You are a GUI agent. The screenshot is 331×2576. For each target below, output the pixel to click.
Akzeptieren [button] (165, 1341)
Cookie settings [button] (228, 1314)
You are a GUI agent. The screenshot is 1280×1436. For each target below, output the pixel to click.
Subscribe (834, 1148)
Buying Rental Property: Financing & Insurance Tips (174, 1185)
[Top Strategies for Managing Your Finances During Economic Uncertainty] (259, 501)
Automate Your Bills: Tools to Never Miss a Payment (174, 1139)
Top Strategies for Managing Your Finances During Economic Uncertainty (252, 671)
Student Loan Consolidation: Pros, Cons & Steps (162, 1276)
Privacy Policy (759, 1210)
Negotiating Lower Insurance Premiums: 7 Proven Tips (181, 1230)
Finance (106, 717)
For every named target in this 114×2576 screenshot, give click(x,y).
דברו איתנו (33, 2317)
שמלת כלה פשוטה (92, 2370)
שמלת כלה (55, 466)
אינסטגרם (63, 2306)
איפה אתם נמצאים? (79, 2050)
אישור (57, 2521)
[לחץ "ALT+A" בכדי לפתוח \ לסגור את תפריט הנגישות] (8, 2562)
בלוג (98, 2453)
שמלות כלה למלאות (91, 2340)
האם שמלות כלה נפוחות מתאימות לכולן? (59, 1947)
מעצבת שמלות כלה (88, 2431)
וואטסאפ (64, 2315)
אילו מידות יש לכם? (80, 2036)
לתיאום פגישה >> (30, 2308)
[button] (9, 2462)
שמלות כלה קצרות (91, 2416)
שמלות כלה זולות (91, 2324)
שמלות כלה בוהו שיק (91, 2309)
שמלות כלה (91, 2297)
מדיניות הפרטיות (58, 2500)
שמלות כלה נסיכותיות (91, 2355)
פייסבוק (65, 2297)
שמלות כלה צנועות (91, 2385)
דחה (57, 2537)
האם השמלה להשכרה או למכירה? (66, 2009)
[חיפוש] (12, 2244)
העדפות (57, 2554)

Problem :: All lines from the one with "מעצבת שמלות כלה (88, 2431)" to the end of the listing are to be printed exactly as given, both ends included.

Your solution ::
מעצבת שמלות כלה (88, 2431)
וואטסאפ (64, 2315)
אילו מידות יש לכם? (80, 2036)
לתיאום פגישה >> (30, 2308)
[button] (9, 2462)
שמלות כלה קצרות (91, 2416)
שמלות כלה זולות (91, 2324)
שמלות כלה בוהו שיק (91, 2309)
שמלות כלה (91, 2297)
מדיניות הפרטיות (58, 2500)
שמלות כלה נסיכותיות (91, 2355)
פייסבוק (65, 2297)
שמלות כלה צנועות (91, 2385)
דחה (57, 2537)
האם השמלה להשכרה או למכירה? (66, 2009)
[חיפוש] (12, 2244)
העדפות (57, 2554)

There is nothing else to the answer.